Dataset records:
- - - - -
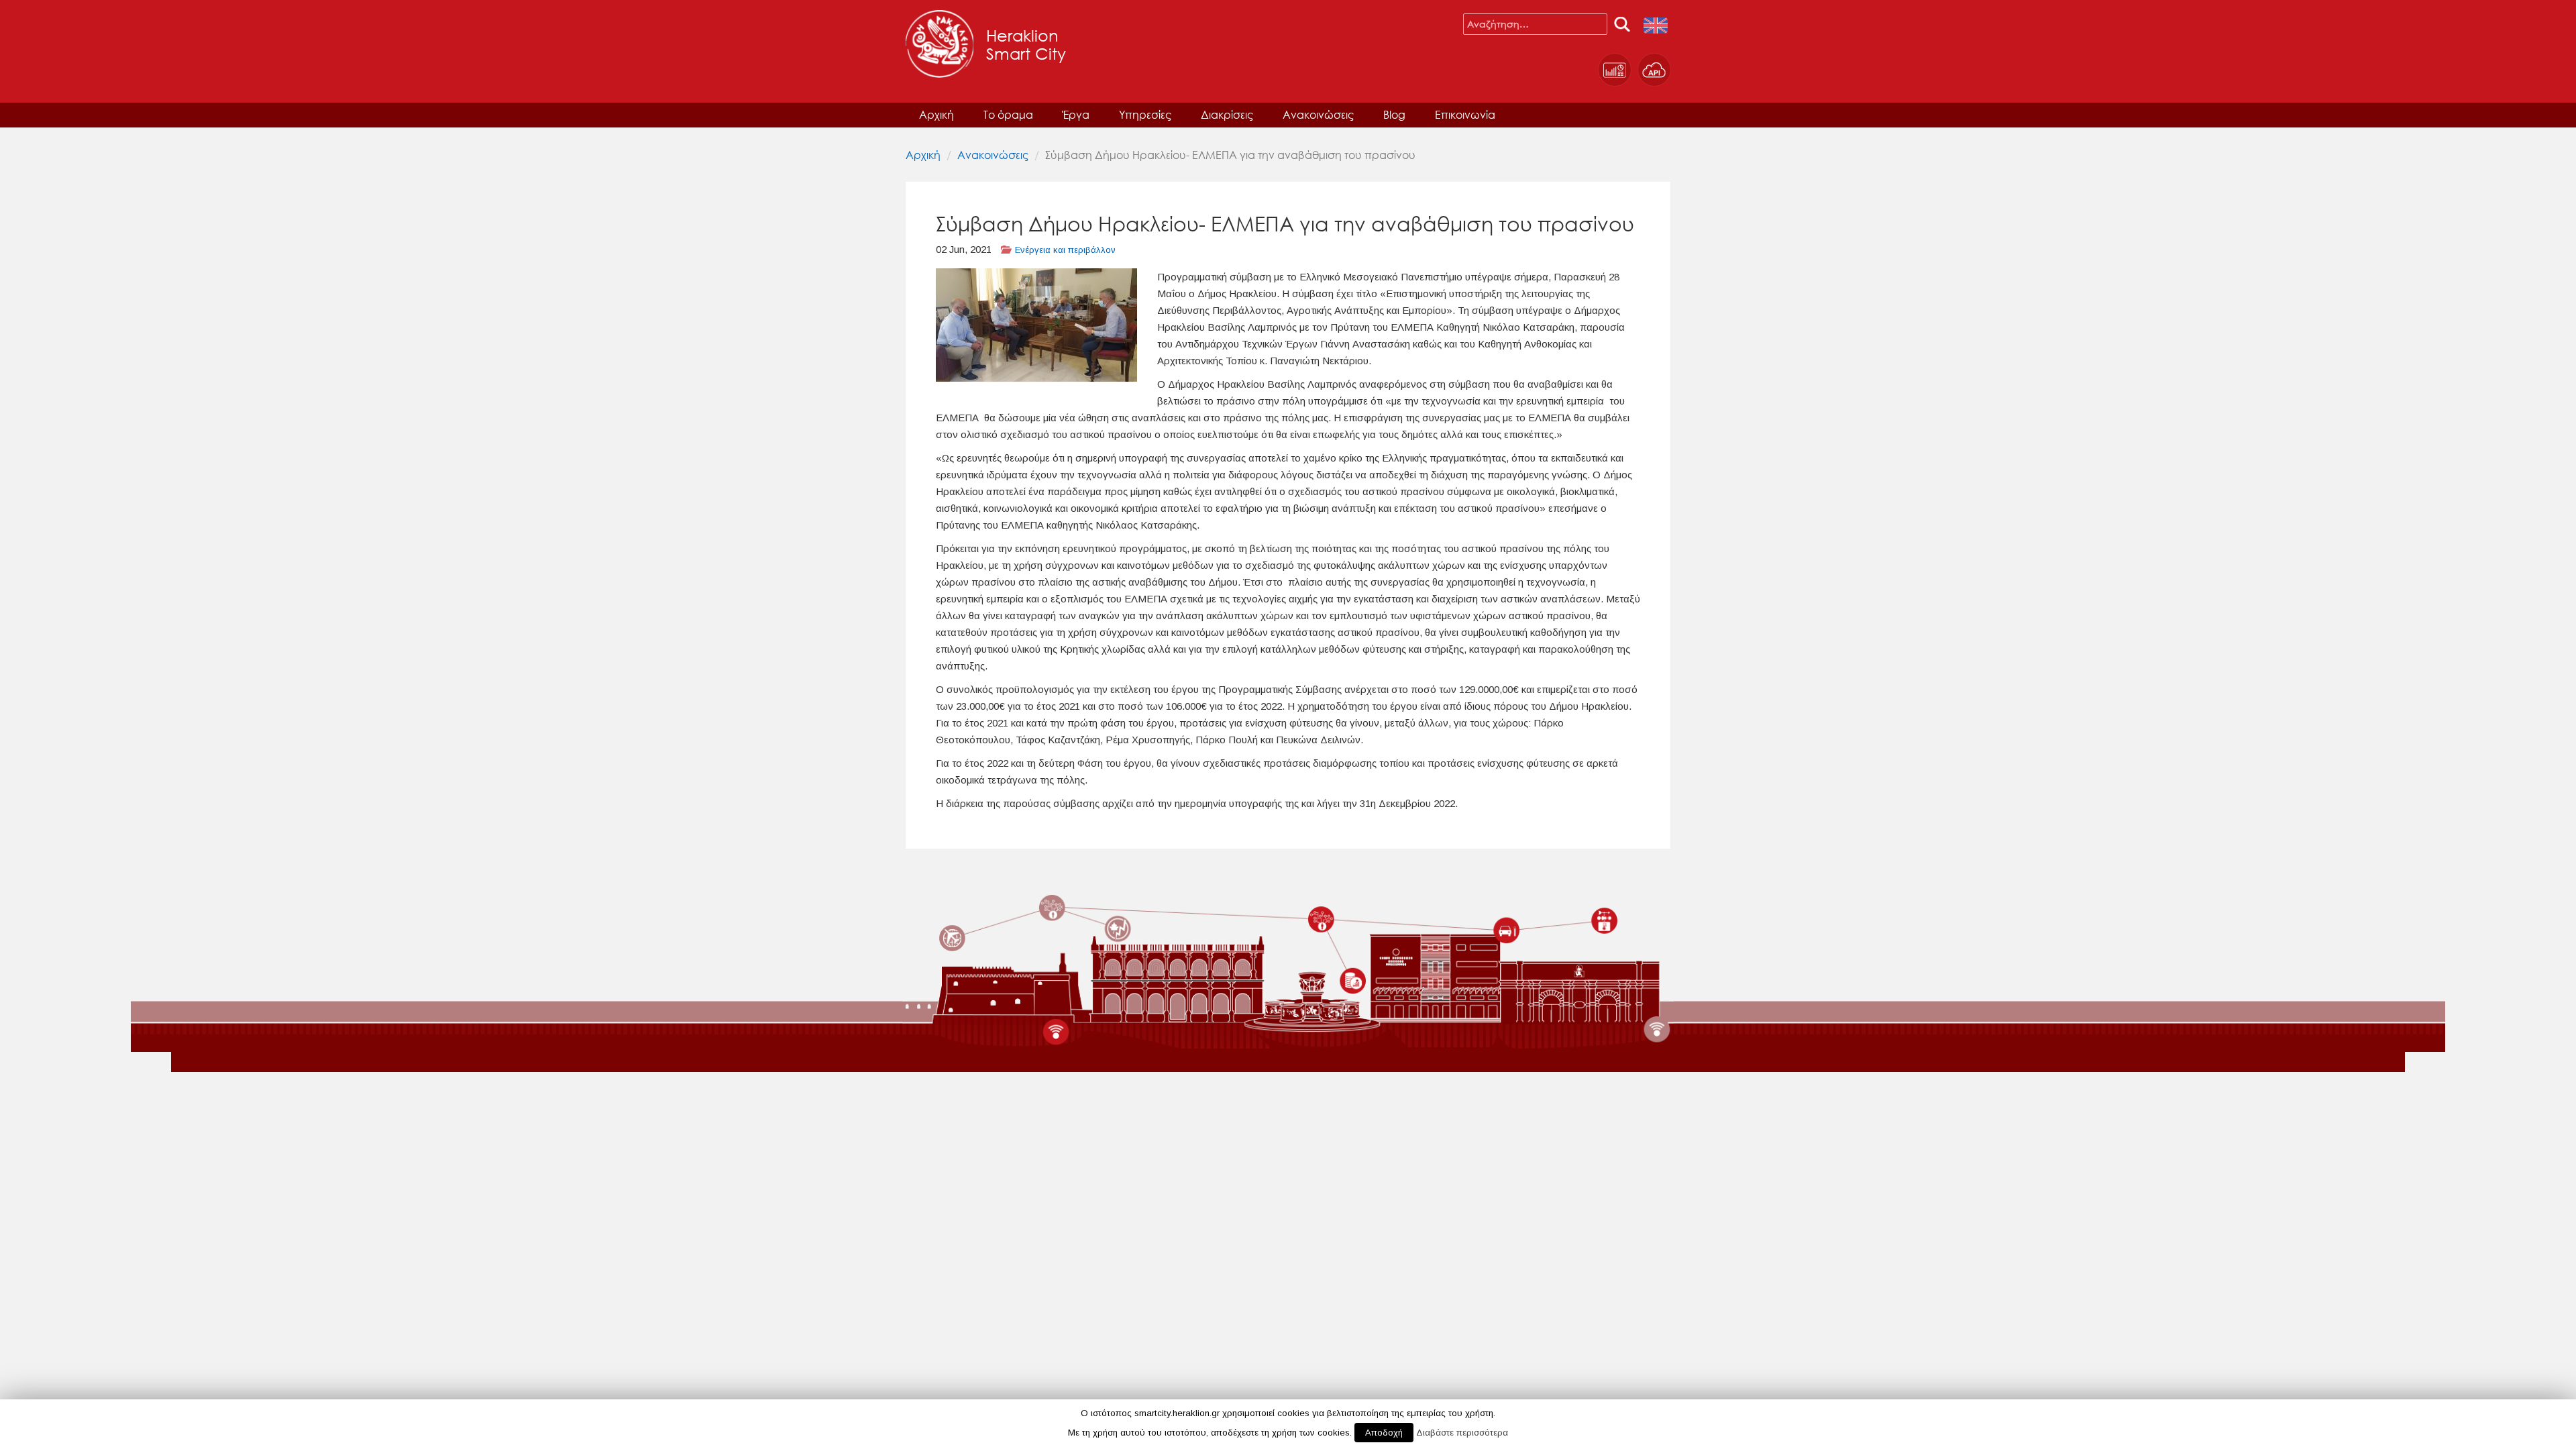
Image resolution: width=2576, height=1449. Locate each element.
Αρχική (936, 114)
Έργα (1076, 114)
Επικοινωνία (1465, 114)
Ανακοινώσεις (1318, 114)
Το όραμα (1008, 114)
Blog (1394, 114)
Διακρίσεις (1227, 114)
- - - - -
> Work required
A faithful copy of the records above is needed, with the pictures left out.

> Response to the exercise
Image resolution: width=2576, height=1449. Locate each element.
Αρχική (936, 114)
Έργα (1076, 114)
Επικοινωνία (1465, 114)
Ανακοινώσεις (1318, 114)
Το όραμα (1008, 114)
Blog (1394, 114)
Διακρίσεις (1227, 114)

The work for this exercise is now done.